▸ **Selected excerpt**:
"""

Y_lt = df_labels['long-term_memorability'].values
X_train_svr_lt, X_test_svr_lt, Y_train_svr_lt, Y_test_svr_lt = train_test_split(X_c, Y_lt, test_size=0.2, random_state=109)

#Implementing model
#svr_lt_c3d = SVR(kernel="rbf", degree=3, C=200, epsilon=0.1)
svr_lt_c = SVR(C=1.0, cache_size=200, coef0=0.0, degree=3, epsilon=0.1, gamma='scale', kernel='rbf', max_iter=-1, shrinking=True, tol=0.001, verbose=False)
svr_lt_c.fit(X_train_svr_lt, Y_train_svr_lt)
y_pred_svr_lt = svr_lt_c.predict(X_test_svr_lt)
Get_score(Y_test_svr_lt, y_pred_svr_lt )

"""

▸ **Data**:
"""

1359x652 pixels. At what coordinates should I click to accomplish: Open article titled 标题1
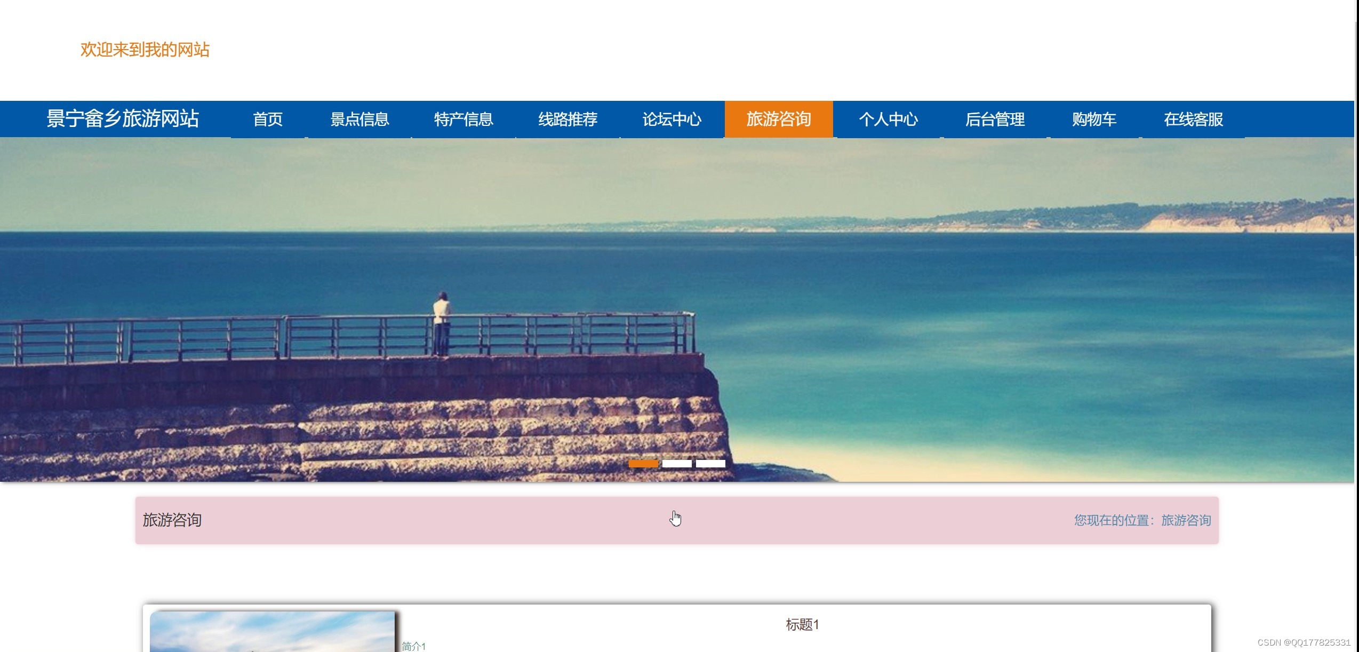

"""

▸ **Jobs**:
A) Reproduce the lines of the long-term memorability SVR code starting with "#Implementing model" and going on through "svr_lt_c.fit(X_train_svr_lt, Y_train_svr_lt)".
B) In the long-term memorability SVR code, what random_state value is passed to train_test_split?
C) Write the next part of the long-term memorability SVR code, picking up after its final line.

▸ **Outputs by task**:
A)
#Implementing model
#svr_lt_c3d = SVR(kernel="rbf", degree=3, C=200, epsilon=0.1)
svr_lt_c = SVR(C=1.0, cache_size=200, coef0=0.0, degree=3, epsilon=0.1, gamma='scale', kernel='rbf', max_iter=-1, shrinking=True, tol=0.001, verbose=False)
svr_lt_c.fit(X_train_svr_lt, Y_train_svr_lt)

B) 109

C)
The Spearman's correlation coefficient is: 0.247
The Spearman's correlation coefficient is: 0.052


## Using HMP

In [39]:
from sklearn.svm import SVR


#Short-Term Memorability
#Preparing Data
Y_st = df_labels['short-term_memorability'].values
X = hmpp;
X_train_svr_st, X_test_svr_st, Y_train_svr_st, Y_test_svr_st = train_test_split(X , Y_st, test_size=0.2, random_state=42)

#Implementing model
#svr_st_c3d = SVR(kernel="rbf", degree=3, C=200, epsilon=0.1)
svr_st_c = SVR(C=1.0, cache_size=200, coef0=0.0, degree=3 , epsilon=0.1, gamma='scale', kernel='rbf', max_iter=-1, shrinking=True, tol=0.001, verbose=False)
svr_st_c.fit(X_train_svr_st, Y_train_svr_st)
y_pred_svr_st = svr_st_c.predict(X_test_svr_st)
Get_score(Y_test_svr_st, y_pred_svr_st)



#Long-Term Memorability
#Preparing Data
Y_lt = df_labels['long-term_memorability'].values
X_train_svr_lt, X_test_svr_lt, Y_train_svr_lt, Y_test_svr_lt = train_test_split(X , Y_lt, test_size=0.2, random_state=109)

#Implementing model
#svr_lt_c3d = SVR(kernel="rbf", degree=3, C=200, epsilon=0.1)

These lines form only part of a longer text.